- Extract to read:
——————————

Downloading https dataset doesn't appropriately push down predicates #12493

kszlim · 2023-11-15T19:35:58Z

Checks

I have checked that this issue has not already been reported.
I have confirmed this bug exists on the latest version of Polars.

Reproducible example

Trying to replicate this https://til.simonwillison.net/duckdb/remote-parquet in polars, I end up downloading the whole dataset (according to nettop).

import polars as pl
import os
import time

pid = os.getpid()
print(f"PID is: {pid}") # for nettop
time.sleep(5)

base_url = "https://huggingface.co/datasets/vivym/midjourney-messages/resolve/main/data/"

ldfs = []

for i in range(56):
    url = f"{base_url}{i:06}.parquet"
    ldfs.append(pl.scan_parquet(url))

ldf = pl.concat(ldfs)
df = ldf.select(pl.col("size").sum())
print(df.collect())

——————————

- List of tasks:
**1.** Reproduce verbatim the part of the Polars bug report that opens with the words containing "I have confirmed" and closes with "time.sleep(5)".
**2.** According to the Polars bug report, what tool indicated that the whole dataset was being downloaded?
**3.** Continue the Polars bug report from the point where its text stops.

- Data extract:

——————————

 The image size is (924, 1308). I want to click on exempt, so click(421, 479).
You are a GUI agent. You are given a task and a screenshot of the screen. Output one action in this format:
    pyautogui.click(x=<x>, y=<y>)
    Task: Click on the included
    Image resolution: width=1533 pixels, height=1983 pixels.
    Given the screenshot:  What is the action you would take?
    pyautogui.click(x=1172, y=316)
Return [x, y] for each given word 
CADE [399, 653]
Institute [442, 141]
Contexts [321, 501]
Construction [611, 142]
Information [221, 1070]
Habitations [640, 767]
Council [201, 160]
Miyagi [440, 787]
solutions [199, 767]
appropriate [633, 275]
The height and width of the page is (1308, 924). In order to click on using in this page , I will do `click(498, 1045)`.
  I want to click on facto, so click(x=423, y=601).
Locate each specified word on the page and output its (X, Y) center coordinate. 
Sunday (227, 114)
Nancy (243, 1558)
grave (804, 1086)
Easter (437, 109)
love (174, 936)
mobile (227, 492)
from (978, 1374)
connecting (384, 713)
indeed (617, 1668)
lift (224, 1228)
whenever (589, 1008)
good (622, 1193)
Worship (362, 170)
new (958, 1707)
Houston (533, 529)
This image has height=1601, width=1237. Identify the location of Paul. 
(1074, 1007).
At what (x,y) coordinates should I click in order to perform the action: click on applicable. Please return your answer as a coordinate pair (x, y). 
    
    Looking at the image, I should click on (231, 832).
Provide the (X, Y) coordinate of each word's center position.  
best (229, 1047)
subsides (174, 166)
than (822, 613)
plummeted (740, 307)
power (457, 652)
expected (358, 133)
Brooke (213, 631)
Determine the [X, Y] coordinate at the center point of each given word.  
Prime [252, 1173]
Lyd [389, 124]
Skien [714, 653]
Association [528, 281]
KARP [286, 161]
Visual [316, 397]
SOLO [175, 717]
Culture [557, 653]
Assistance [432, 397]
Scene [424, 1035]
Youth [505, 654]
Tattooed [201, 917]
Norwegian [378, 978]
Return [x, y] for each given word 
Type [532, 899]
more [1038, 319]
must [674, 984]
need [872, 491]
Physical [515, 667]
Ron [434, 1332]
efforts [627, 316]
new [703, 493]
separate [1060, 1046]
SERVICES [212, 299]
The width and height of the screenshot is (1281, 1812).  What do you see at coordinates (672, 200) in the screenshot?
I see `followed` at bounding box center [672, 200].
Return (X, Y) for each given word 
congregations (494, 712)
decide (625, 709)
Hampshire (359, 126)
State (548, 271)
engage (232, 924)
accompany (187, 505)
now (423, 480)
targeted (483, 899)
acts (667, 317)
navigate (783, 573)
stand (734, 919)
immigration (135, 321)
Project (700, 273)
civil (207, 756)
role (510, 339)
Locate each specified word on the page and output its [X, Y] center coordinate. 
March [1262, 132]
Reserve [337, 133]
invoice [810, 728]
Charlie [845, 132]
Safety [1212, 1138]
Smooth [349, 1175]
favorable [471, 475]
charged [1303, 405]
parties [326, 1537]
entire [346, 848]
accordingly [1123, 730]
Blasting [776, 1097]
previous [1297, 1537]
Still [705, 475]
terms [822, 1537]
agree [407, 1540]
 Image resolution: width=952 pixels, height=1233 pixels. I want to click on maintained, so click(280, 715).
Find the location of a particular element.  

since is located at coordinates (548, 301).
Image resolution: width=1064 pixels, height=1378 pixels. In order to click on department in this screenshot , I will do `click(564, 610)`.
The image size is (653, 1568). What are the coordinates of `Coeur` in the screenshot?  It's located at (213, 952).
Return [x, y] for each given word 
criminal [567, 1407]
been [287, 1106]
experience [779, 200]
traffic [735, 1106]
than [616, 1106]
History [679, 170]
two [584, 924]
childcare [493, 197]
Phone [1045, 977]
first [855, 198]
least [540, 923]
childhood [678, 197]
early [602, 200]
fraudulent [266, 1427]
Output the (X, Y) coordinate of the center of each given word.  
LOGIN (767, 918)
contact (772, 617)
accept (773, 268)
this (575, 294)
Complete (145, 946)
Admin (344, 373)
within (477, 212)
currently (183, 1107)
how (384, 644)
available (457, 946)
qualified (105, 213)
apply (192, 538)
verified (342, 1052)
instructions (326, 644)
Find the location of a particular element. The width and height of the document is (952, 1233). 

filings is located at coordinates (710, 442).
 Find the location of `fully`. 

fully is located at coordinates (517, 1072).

——————————

- Outputs by task:
**1.**
I have confirmed this bug exists on the latest version of Polars.

Reproducible example

Trying to replicate this https://til.simonwillison.net/duckdb/remote-parquet in polars, I end up downloading the whole dataset (according to nettop).

import polars as pl
import os
import time

pid = os.getpid()
print(f"PID is: {pid}") # for nettop
time.sleep(5)

**2.** nettop

**3.**
Log output

PID is: 23755
UNION: union is run in parallel
shape: (1, 1)
┌─────────────────┐
│ size            │
│ ---             │
│ i64             │
╞═════════════════╡
│ 162800469938172 │
└─────────────────┘

Issue description

Seems to download the files one at a time (at least according to nettop) I don't see any pruning in the verbose logs based off statistics.

Is this an issue with the https implementation in object_store or how it's called?

Expected behavior

Should only download exactly the data needed to compute the sum (on the order of 100s of MB, whereas it downloads GBs).

Installed versions

--------Version info---------
Polars:              0.19.13
Index type:          UInt32
Platform:            macOS-13.5.2-arm64-arm-64bit
Python:              3.9.6 (default, Aug 11 2023, 19:44:49)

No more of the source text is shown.